- Living with Diabetes
Myths are fine when it comes to storytelling, but they have no place in your fitness routine. We can find an array of myth, which prevents people from getting the yields of exercise. Here you can see some of them and you will find the truth that lies behind the fiction.
No pain, No gain
This myth hangs on and it is really destructive. Pain is your body’s way to tell you that ‘something is wrong’. If you feel real pain during workout, you shouldn’t push past it, instead, you should slow down or even stop it. This usually occurs when you are dealing with resistance exercises without any professional guidance. To increase muscle and develop endurance you may need to experience a slight level of discomfort but that’s not pain.
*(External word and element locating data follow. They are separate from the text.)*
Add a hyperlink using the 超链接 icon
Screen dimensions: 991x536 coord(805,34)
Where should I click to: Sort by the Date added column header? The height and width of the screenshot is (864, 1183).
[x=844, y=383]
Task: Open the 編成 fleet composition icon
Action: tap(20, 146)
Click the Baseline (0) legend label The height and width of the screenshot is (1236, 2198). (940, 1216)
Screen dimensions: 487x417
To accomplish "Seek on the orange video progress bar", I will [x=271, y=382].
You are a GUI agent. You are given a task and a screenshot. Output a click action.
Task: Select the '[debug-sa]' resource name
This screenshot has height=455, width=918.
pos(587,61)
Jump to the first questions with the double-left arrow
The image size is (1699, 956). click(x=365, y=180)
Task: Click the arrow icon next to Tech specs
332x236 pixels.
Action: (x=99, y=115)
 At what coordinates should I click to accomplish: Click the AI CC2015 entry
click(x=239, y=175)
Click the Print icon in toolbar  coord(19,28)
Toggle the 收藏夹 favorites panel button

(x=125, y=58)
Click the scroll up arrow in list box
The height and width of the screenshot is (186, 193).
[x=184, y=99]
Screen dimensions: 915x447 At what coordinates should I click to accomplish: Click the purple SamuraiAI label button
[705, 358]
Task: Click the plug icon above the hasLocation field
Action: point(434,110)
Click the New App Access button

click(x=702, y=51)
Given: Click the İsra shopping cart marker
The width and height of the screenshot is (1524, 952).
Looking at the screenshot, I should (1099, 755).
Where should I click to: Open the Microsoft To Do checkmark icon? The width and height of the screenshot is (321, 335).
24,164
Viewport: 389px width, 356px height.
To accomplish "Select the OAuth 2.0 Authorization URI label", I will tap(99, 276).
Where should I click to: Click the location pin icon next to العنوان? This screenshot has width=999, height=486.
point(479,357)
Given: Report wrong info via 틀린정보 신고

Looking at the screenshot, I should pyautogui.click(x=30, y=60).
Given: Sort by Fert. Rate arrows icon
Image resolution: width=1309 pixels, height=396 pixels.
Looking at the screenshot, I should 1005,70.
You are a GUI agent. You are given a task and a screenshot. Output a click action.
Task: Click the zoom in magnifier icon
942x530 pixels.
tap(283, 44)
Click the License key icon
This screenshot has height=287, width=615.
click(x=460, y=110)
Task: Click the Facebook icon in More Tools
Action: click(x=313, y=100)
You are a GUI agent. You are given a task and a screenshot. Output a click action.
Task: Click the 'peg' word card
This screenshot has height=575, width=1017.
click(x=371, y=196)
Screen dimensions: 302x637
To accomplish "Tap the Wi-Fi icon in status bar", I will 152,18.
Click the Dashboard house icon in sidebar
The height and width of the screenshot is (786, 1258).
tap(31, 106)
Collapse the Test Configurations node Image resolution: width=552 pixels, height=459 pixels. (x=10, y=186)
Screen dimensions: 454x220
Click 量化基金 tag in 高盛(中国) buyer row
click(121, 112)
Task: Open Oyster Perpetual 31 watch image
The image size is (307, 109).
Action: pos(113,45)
No pain, no gain
is not good when it comes to developing a lifelong help when experiencing an unusual amount of discomfort. It could signal a serious injury.
Running is the best way to get fit
Forget it. There is no best way to get fit. You have to choose what you like or you will find a reason to quit, and you have to start according to your medical status and fitness level. As far as doing it fast is concerned, that is another myth that’s been built into the mass marketing of fitness. (If you are looking for instant success Lose 10 pounds in 10 days! - you are inviting trouble)
. The thing is you have to do the exercise in a systematic and right way to get fit.
If you don’t exercise an hour a day, you might as well do nothing
Don’t believe this. Although strenuous exercise does not improve your aerobic capacity far more than light or moderate workouts do, light exercise is just as good if not better. Studies shows that a half hour walk, three or more times a week significantly reduces your risk of heart attack and stroke, lower blood pressure , relieves stress and boosts your energy and immune system.
It is dangerous for me to exercise, because I am too old
Exercise is beneficial at the age as long as the exercise regimes are tailored to the specific needs of the persons. Exercise helps to cope with osteoporosis, imbalance and lack of co-ordination, low energy levels etc., thereby improving your quality of life. In fact rebuilding the muscle mass and strength which are some of the outwards signs of aging is the secret of rejuvenation. When you rebuild the muscle, endurance and strength you regain youthfulness, stamina, energy and vigour. However you should consult a doctor before you start an exercise programme.
Warming up before working out is not necessary if you are careful
Wrong! Gently warming up your body before you start the endurance phase that appeals to you and fits into your schedule. Some love to jump- start their day with a morning workout, while others feel exercising after the workday, is over, is a great way to energise for the evening and eliminate stress and induce good sleep.
If you drink water during exercise, you will get cramps
This is the opposite of what is really true. You need water when you work out- before, during and after. The more water, the better! If you don’t drink enough water (and most of us don’t), your head can ache, or you can feel cramps and tired.
Women who lift weights will develop big bulky muscles
Wrong again. Those big, bulky muscles we tend to associate with body builders, most often are the result of male hormones, and women don’t have enough of it. While testosterone is factor in muscle development, a muscle size increase is largely determined by the particular person’s genetic predisposition to getting big muscles. Our genes determine what type of muscle fibres we have and where they are distributed. With near starvation (to lower body fat) and steroids, women can bulk up beyond normal ranges. But for most women, strength training is a wonderful way to tone up, firm up and shape up muscles in a beautiful way.
Will muscles turn into fat if you stop exercising
Muscles can't turn into fat; they are two separate distinct tissues. Changes in muscle mass and changes in stored body fat are two entirely separate processes. They can occur simultaneously, which is why some people think they are replacing muscles with fat. Once you stop exercising, the detraining effect will start within a span of two weeks that may cause to lose your muscle's tone, bulk and strength thereby losing shape of your body.
You can 'spot-reduce' areas of body fat
This myth has been very resilient over the years. The body stores the fat throughout the body as a whole, according to its own genetic pattern. It can't be toned up by weight training. Stored body fat can be reduced by increasing the calorie expenditure through aerobic exercises and controlling calorie intake. Underlying muscles can be strengthened and toned up by working on that, but this will have no direct effect on fat. But basically our genes determine where we store our body fat more.
Strength training does nothing for the heart
It is false. The combination of strength training and aerobic exercise is ideal for your heart. While strength training can decrease the levels of LDL (which clogs your arteries), aerobic exercises increase your HDL level (which cleans your arteries.) Even strength training can decrease your blood pressure. Strength training also becomes important in fortifying the muscles and so protecting yourself against a heart attack brought on by sudden or unaccustomed exertion.
Household works are enough as an exercise
No it is not. Even though that will help to increase the calorie expenditure, it won't help to improve your cardio-pulmonary endurance and increasing the muscle strength and mass. So females have to go for a regular exercise programme. That will even decrease the risks of endometrial and breast cancers.
Dieting is the only way to lose weight
It is wrong. Diet only or starving yourself will lead to reduce your lean body mass instead of losing fat from your body. So the real trick to losing weight is a lifelong pattern of healthy diet and moderate exercise.